Takiej podwyżki rent i emerytur seniorzy nie widzieli od lat. Szykuje się rekordowa waloryzacja
Przyszłoroczna waloryzacja ren i emerytur ma być rekordowa. Głównie dlatego, że ceny towarów i usług też rosną w zastraszającym tempie.

Waloryzacja rent i emerytur bierze pod uwagę inflację i wzrost wynagrodzeń w roku poprzedzającym podwyżkę. Dane ogłasza w lutym prezes GUS i wtedy rząd wie dokładnie, o ile podniesie renty i emerytury. Bo właśnie dynamika cen, a także realny wzrost płac w głównej mierze decydują o poziomie waloryzacji. W przyjętym pod koniec sierpnia projekcie budżetu kraju na przyszły rok wpisano, że te świadczenia wzrosną o 4,89 proc. W środę Marlena Maląg, minister rodziny i polityki społecznej w radiowych „Sygnałach Dnia” zasugerowała, że waloryzacja może być jeszcze wyższa.
Inflacja dopingowana przez koniec pandemii
To, że rząd do liczenie budżetu będzie musiał usiąść jeszcze raz było już pewne, jak GUS podał dane o inflacji za sierpień. Ekonomiści spodziewali się wskaźnika na poziomie 5,1-5,2 proc., a okazało się, że w ostatnim miesiącu wakacji letnich wzrost cen towarów i usług był na poziomie 5,5 proc. - najwyższym od 20 lat. Minister finansów Tadeusz Kościński uważa, że inflacja jest tak rekordowa przede wszystkim przez ożywienie gospodarcze po pandemii.
Do tego dochodzą jeszcze ciągle pokiereszowane łańcuchy dostaw oraz kryzys energetyczny, którego podstawowym efektem jest bardzo dynamiczna zwyżka cen surowców: węgla, gazu ziemnego i ropy.

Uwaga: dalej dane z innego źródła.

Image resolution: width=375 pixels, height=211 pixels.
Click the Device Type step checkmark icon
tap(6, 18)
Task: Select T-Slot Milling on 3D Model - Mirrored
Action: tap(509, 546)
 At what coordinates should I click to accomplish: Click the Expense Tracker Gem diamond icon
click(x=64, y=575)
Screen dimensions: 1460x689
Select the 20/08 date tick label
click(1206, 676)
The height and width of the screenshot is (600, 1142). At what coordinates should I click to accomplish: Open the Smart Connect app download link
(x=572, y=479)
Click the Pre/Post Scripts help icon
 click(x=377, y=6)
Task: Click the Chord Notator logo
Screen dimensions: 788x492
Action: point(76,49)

Waloryzacja: takich zwyżek nie było od lat
Waloryzacja na poziomie ok. 5 proc. (lub więcej, o ile ceny jeszcze bardziej pognają do przodu) będzie zdecydowanie najwyższą podwyżką rent i emerytur od lat. Ostatni raz więcej niż 5 proc. waloryzacja miała miejsce w 2009 r. (6,1 proc.). Ale w kolejnych latach już tak dobrze nie było. Jeszcze w 2016 r. było to raptem 0,24 proc., a w 2017 r. - 0,44 proc.
Do tego wszystkiego rząd planuje też w przyszłym roku kolejny raz podnieść - w ramach Polskiego Ładu - kwotę wolną od podatku do 30 tys. zł. Tym samym pobierający świadczenia w wysokości do 2500 zł nie płaciliby żadnej daniny.